Chris Grayling (the Minister whose Justice “reforms” were overturned by the most toxic figure in British politics, hater of experts, yet, somehow, “evidence” based arch-reformer, Michael Gove) was shuffled into Transport by Theresa May and, shock of shocks, his solution to the Rail Crisis is to privatise National Rail. At the time when everyone and their dog are calling for rail services to be re-nationalised, the Tories solution to the failed experiment of rail privatisation is more rail privatisation.
It is the perfect example of politics being driven by ideology and of that ideology making those politicians incapable of fixing the problems that their ideology has created. The problems Britain currently faces, both economically and socially, are products of the neoliberal viewpoint that has been proven to be both ineffective for societies and destructive. It has created the monopoly economy that has so isolated large swathes of society and transfers wealth into fewer and fewer hands. The victims of neoliberalism and its vandalism have begun to strike back and, I’m sure, the answer from the neoliberal ideologues will be mass suppression. There are ugly times ahead.
Those being driven by the neoliberal ideology (who are also conveniently the beneficiaries of it) will seek to exercise the power that their accumulated wealth buys and the death of neoliberalism will witness a great deal of thrashing about of its beached ideology before we are done with it. In the meantime, the Tories are proving that they not only do not have the answers to the problems that they are creating but that their idolatry of privatisation and the vestiges of the neoliberal economy makes them incapable of accepting the causes of the problems.

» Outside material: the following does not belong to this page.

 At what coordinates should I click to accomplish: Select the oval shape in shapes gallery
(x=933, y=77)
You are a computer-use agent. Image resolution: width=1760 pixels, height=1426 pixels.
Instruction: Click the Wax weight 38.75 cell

Even as the Tories, on some level, must know that they are the wrong people at the wrong time, they don’t have any other go to philosophy than to believe in their absolute ‘rightness’ to rule. The Tories’ politics only works when their politics does not face economic and social tribulations. Neoliberalism is, at its heart, a parasitical ideology that bleeds healthy hosts. Neoliberalism has no scope for shoring up troubled economies or societies, neoliberalism is built on the fundamental belief that governments exist to facilitate the transfer of public wealth from populations to private individuals.
The neoliberalism of Thatcher and Blair would not have created the NHS or the Welfare State precisely because it would have seen those institutions as distributors of public wealth to the public by the public. Neoliberalism does not believe governments and democracy can effectively control societies, it sees democracy as a corruption of the ‘rightness’ to rule of philosopher kings. Societies need the benevolence of ‘righteous’ men to rule over them and those men should control all the wealth, to most efficiently decide how best to apply it. It doesn’t seem to matter that history has proved that such ‘benevolence’ is always absolutely corrupted by such a totalitarian ideology (or maybe it is just conveniently overlooked by the beneficiaries). The ‘madness’ of Thatcher and Blair’s overwhelming sense of ‘rightness’ that any means were acceptable to justify the invasion of Iraq because he believed in it ably demonstrate that corruption.
And so we are faced with the Tories proposing to carve up and give away yet more public assets. It is no accident that, when faced with a national crisis following the Second World War, the Tories were rejected and Labour were able to provide the answers to Britain’s social economic problems. The generations after the War built legacies for future generations and they built them under Labour governments, since the 1970s, the neoliberals have been giving those legacies away, Thatcher to New Labour to Cameron and, now May.